> What is required:
Among the lines below, keep only those from the one containing "You are a computer-use agent. 562x618 pixels." through the one containing "Instruction: Mark conversation", and reproduce them exactly.

> Records shown:
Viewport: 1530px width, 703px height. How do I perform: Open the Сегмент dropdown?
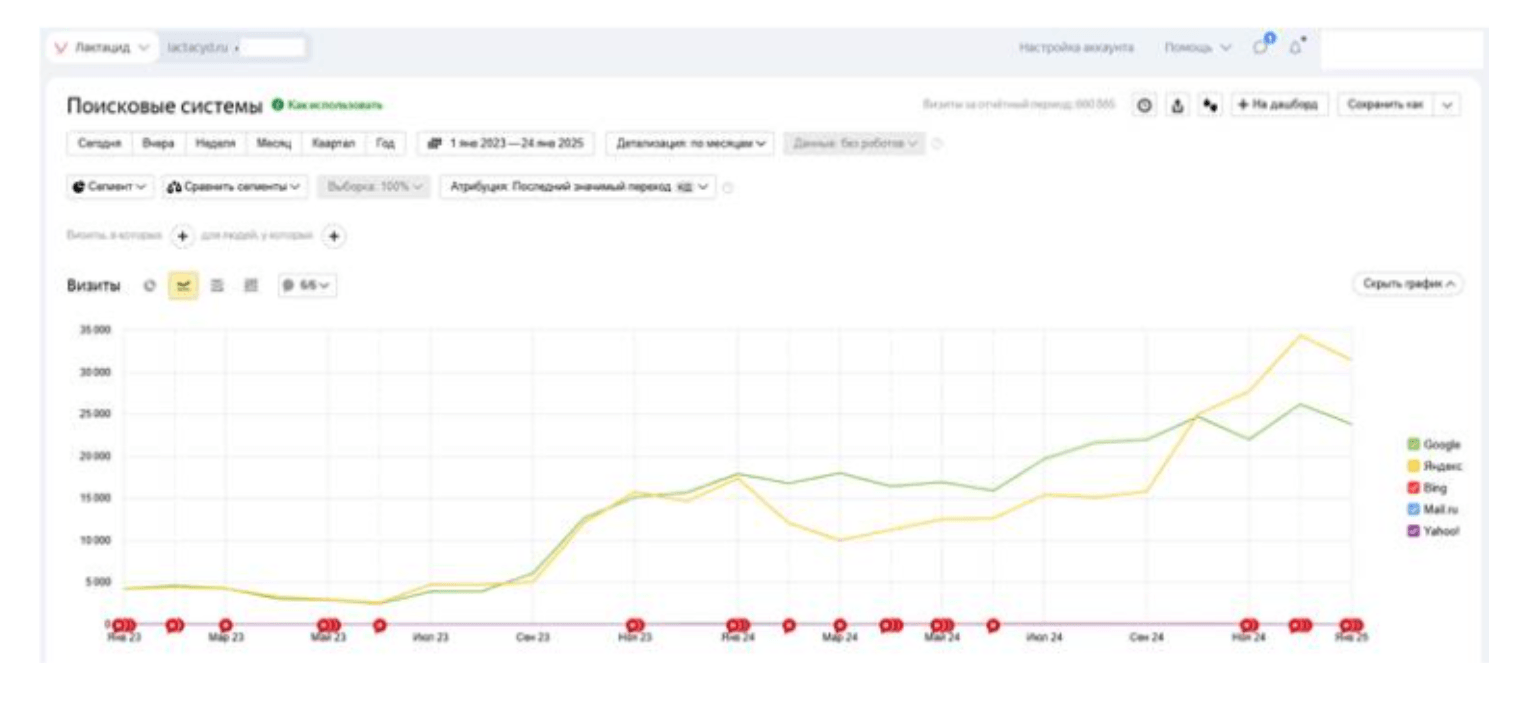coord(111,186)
==
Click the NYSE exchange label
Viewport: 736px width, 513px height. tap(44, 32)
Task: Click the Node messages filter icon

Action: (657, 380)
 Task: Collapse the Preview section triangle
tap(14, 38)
...
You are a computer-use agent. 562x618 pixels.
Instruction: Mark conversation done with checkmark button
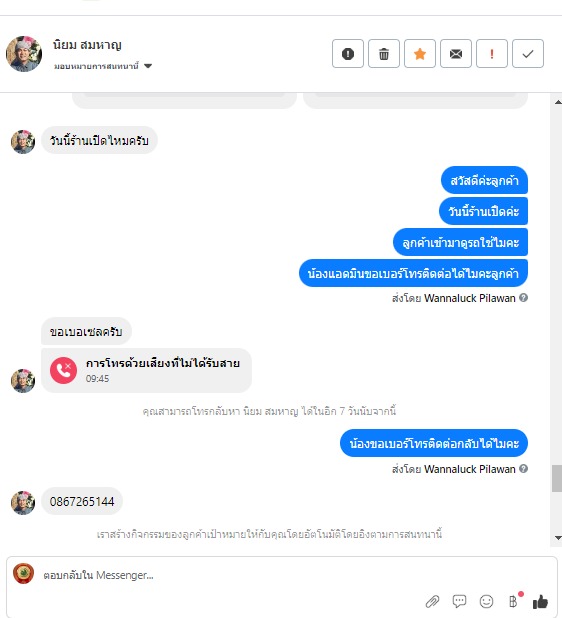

> Solution for this problem:
You are a computer-use agent. 562x618 pixels.
Instruction: Mark conversation done with checkmark button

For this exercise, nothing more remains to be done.